Augments Seq with a toFrame method that returns a new Frame instance.
For example,
val t = IndexedSeq(("a", "x", 3), ("b", "y", 4))
val f = t.toFrame
res0: org.saddle.Frame[java.lang.String,java.lang.String,Int] =
[2 x 2]
x y
-- --
a -> 3 NA
b -> NA 4
- Type parameters:
- CX
Type of col index elements of Frame
- RX
Type of row index elements of Frame
- T
Type of data elements of Frame
- Value parameters:
- s
A value of type Seq[(RX, CX, T)]
Augments Seq with a toIndex method that returns a new Index instance.
Augments Seq with a toIndex method that returns a new Index instance.
For example,
val i = IndexedSeq(1,2,3)
val s = i.toIndex
- Type parameters:
- X
Type of index elements
- Value parameters:
- ix
A value of type Seq[X]
Augments Seq with a toSeries method that returns a new Series instance.

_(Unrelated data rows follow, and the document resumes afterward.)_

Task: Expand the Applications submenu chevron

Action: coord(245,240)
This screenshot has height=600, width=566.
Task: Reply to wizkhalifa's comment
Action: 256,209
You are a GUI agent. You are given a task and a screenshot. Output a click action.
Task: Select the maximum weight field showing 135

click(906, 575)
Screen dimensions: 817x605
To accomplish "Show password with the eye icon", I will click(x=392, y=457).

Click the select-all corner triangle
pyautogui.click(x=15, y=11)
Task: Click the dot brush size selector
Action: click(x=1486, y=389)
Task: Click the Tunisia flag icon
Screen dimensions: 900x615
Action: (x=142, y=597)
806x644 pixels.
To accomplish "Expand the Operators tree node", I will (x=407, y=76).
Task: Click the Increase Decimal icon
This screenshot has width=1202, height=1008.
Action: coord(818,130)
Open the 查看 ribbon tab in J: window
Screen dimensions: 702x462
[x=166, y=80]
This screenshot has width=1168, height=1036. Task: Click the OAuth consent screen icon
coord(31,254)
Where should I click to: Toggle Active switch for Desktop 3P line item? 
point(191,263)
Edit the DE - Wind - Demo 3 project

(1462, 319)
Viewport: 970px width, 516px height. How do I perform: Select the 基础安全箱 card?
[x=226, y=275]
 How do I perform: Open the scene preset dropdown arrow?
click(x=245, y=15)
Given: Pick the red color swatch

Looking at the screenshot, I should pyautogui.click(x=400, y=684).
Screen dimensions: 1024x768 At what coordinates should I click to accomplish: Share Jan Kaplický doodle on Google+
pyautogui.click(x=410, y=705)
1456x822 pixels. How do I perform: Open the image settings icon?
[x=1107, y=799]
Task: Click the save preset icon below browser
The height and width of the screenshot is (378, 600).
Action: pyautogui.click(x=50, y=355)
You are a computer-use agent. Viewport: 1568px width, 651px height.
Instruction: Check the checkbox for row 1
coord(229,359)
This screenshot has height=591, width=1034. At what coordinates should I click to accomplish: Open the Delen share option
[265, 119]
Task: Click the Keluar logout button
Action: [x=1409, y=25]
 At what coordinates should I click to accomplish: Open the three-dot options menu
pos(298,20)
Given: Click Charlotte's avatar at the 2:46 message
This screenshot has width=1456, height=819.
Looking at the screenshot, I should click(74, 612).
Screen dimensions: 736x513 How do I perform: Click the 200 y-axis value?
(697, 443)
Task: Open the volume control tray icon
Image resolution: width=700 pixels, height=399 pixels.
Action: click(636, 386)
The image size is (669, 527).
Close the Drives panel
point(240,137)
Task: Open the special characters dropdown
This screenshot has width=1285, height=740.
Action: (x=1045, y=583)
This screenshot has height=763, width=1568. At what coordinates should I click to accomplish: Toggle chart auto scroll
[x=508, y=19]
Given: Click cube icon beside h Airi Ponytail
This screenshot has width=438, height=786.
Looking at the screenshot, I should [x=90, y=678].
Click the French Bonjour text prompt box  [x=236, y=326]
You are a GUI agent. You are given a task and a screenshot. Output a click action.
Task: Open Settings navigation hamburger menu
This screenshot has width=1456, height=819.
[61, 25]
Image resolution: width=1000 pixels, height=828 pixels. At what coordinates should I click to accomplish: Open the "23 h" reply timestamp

Augments Seq with a toSeries method that returns a new Series instance.
For example,
val p = IndexedSeq(1,2,3) zip IndexedSeq(4,5,6)
val s = p.toSeries
- Type parameters:
- T
Type of data elements of Series
- X
Type of index elements of Series
- Value parameters:
- s
A value of type Seq[(X, T)]
Augments Seq with a toVec method that returns a new Vec instance.
Augments Seq with a toVec method that returns a new Vec instance.
For example,
val s = IndexedSeq(1,2,3)
val v = s.toVec
- Type parameters:
- T
Type of elements of Vec
- Value parameters:
- s
A value of type Seq[T]
Specialized methods for Vec[Double]
Specialized methods for Vec[Double]
Methods in this class do not filter out NAs, e.g. Vec(NA,1d).max2 == NA rather than 1d
Syntactic sugar, allow '->' to generate an (inclusive) index slice
Syntactic sugar, allow '->' to generate an (inclusive) index slice
val v = Vec(1,2,3,4)
val u = v(0 -> 2)
Syntactic sugar, allow ' -> *' to generate an (inclusive) index slice, open on right
Syntactic sugar, allow ' -> *' to generate an (inclusive) index slice, open on right
val v = Vec(1,2,3,4)
val u = v(1 -> *)